> Stated goal
In the items below, reproduce everything from the line containing "has width=650, height=353." down to the line containing "point(182,247)", substituting "legend marker" for "legend dot" and leaving everything else unchanged.
====== Data excerpts ======
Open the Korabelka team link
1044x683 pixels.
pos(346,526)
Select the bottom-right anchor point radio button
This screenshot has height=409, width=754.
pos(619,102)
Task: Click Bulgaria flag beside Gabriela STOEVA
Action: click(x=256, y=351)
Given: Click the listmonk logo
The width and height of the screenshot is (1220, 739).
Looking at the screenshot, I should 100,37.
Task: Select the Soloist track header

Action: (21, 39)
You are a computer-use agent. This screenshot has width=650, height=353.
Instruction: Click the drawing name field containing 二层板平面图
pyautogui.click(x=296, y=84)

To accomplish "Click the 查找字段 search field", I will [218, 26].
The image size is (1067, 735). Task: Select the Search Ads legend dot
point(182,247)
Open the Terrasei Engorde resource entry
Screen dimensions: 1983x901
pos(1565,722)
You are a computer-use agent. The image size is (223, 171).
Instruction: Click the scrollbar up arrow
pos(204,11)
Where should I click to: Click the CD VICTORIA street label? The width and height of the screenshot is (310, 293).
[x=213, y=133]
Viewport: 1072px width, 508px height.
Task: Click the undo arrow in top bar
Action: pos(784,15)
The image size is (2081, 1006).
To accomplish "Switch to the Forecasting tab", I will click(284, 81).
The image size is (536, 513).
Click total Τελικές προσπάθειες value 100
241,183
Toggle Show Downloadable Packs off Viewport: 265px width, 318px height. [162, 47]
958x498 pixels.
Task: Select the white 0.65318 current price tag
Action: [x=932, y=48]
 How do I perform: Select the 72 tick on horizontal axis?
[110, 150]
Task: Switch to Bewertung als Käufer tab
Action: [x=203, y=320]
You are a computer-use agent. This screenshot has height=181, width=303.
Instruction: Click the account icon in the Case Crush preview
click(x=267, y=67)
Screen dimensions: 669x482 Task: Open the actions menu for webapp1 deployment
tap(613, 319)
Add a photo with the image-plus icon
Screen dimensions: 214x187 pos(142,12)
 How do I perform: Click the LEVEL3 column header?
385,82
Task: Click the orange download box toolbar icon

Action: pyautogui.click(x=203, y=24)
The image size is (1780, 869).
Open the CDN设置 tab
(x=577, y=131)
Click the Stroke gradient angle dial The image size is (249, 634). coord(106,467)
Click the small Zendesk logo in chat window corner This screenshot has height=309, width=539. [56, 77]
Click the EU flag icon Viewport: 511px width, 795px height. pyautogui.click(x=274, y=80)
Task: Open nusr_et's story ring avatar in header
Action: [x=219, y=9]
======
> Worked solution
You are a computer-use agent. This screenshot has width=650, height=353.
Instruction: Click the drawing name field containing 二层板平面图
pyautogui.click(x=296, y=84)

To accomplish "Click the 查找字段 search field", I will [218, 26].
The image size is (1067, 735). Task: Select the Search Ads legend marker
point(182,247)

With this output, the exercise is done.